Странный гигантский оранжево-красный диск солнца садится у вас за спиной за шпиль МГУ — словно незнакомая оранжевая планета из романов Брэдбери. И вы уже невольно смотрите на Москву другими глазами — не буднично и привычно, а как бы глазами новоприбывшего марсианина.

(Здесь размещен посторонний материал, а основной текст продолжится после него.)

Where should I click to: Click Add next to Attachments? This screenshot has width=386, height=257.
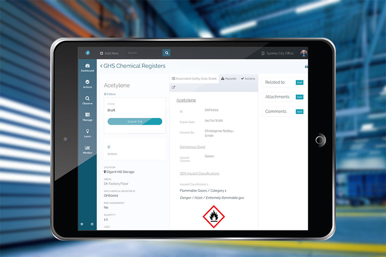click(x=299, y=97)
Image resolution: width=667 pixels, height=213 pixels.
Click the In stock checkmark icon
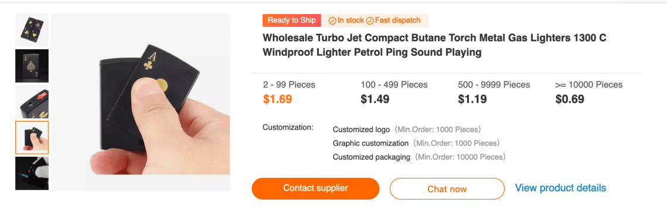point(332,21)
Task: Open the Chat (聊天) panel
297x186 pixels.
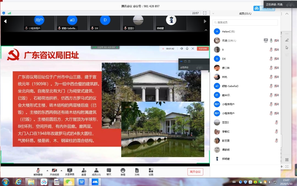Action: [109, 172]

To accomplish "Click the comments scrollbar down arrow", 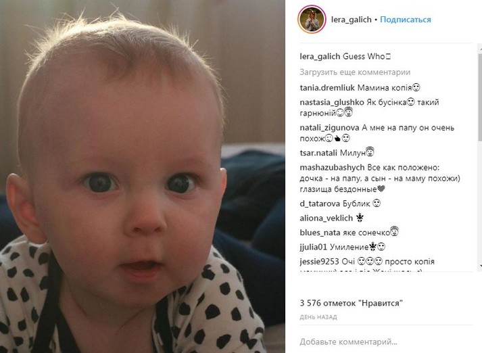I will (480, 265).
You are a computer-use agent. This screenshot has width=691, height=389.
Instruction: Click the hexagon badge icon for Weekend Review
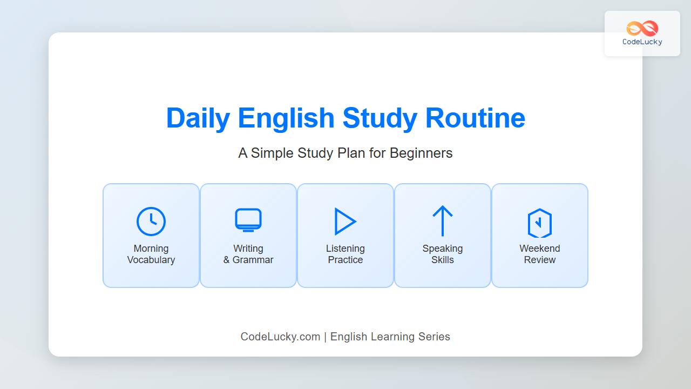(540, 223)
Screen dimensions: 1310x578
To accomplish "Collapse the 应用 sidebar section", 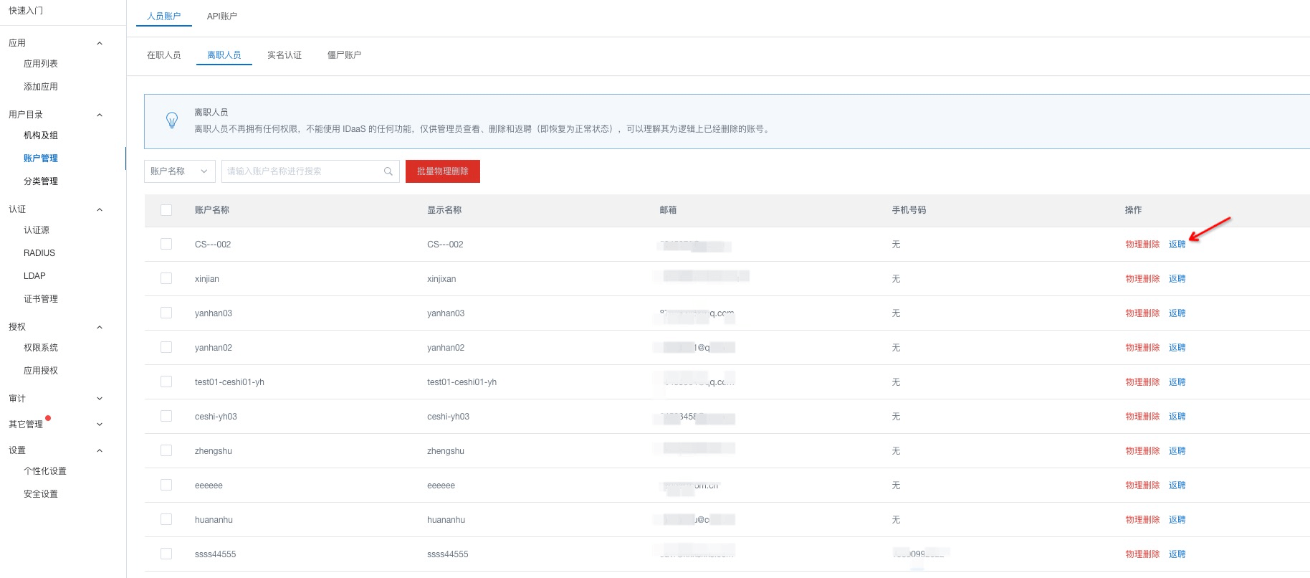I will pos(100,43).

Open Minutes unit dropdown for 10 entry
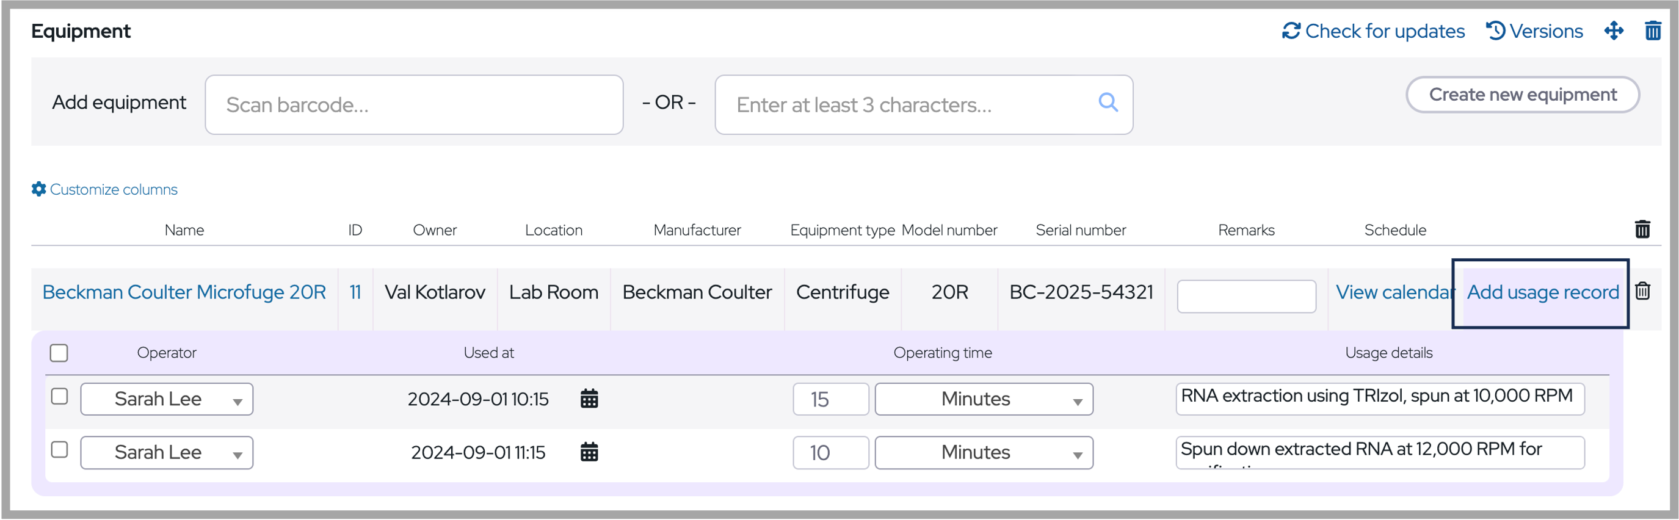click(983, 452)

И вы видите золотую осеннюю пену парка имени Горького и желто-красную бахрому набережных вдоль сиренево-закатной Москвы-реки, и маленький усатый речной трамвай, и чашу стадиона, забитую народом по случаю футбольного матча, и голубые поезда метро, выкатывающие из-под земли на гигантские метромосты, и прямые стрелы новых проспектов, и мягкие изгибы старых желто-багряных бульваров, и многоцветную чешую шифера на крышах домов — сотни тысяч крыш до самого горизонта… Отсюда, с высоты, вам не видны будничные проблемы этих маленьких фигурок, населяющих город: очереди за съестным, носильным и читабельным, озлобленность, преступность, наркомания, самогоноварение, разбитые мостовые и осыпающаяся с фасадов домов штукатурка… Нет, вы не видите этих мелочей ни из окон правительственных дач на Ленинских горах, ни с гаревых, посыпанных желтым песочком дорожек в парке, который окружает эти дачи и спускается к Москве-реке. Вы видите только мирную желто-зелено-багряную панораму древнего города с золотыми куполами старинных церквей и монастырских соборов, с рубиновыми звездами Кремля и шпилями высотных зданий, с россыпью современных микрорайонов и зеркальными стенами модерновых архитектурных гигантов — в этих зеркальных стенах, куполах и шпилях дрожит и сияет оплавленное золото солнечного заката…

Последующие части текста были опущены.